- [YOUR OBJECTIVE]:
Read the data below. Every line holding the string "computer" must be copied.

☆ ☆ ☆ ☆ ☆

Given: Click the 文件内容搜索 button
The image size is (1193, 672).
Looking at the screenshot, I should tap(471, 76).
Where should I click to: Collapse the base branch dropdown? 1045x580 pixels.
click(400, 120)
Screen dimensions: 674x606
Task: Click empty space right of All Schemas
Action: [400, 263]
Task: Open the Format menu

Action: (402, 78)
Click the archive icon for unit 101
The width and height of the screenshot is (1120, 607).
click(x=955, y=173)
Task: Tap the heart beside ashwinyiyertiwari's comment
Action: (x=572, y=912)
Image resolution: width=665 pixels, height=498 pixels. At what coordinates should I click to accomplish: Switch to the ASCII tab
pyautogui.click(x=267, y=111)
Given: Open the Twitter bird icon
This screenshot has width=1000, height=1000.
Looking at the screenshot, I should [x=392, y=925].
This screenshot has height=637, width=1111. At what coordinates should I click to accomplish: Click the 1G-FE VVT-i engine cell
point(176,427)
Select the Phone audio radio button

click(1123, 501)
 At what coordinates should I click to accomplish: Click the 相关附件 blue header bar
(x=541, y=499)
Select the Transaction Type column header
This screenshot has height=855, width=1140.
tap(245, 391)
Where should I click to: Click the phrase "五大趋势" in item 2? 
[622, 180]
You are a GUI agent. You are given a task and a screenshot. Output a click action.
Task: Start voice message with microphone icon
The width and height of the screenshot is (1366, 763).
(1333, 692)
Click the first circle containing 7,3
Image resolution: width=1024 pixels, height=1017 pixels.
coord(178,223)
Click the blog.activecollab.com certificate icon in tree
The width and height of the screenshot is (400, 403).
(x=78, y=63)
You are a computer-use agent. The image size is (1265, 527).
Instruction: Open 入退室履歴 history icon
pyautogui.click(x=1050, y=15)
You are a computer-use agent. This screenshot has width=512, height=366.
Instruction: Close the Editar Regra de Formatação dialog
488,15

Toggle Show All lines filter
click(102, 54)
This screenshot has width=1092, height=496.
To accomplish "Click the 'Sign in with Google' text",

☆ ☆ ☆ ☆ ☆

- [SOLUTION TO THE EXERCISE]:
You are a computer-use agent. The image size is (1265, 527).
You are a computer-use agent. This screenshot has width=512, height=366.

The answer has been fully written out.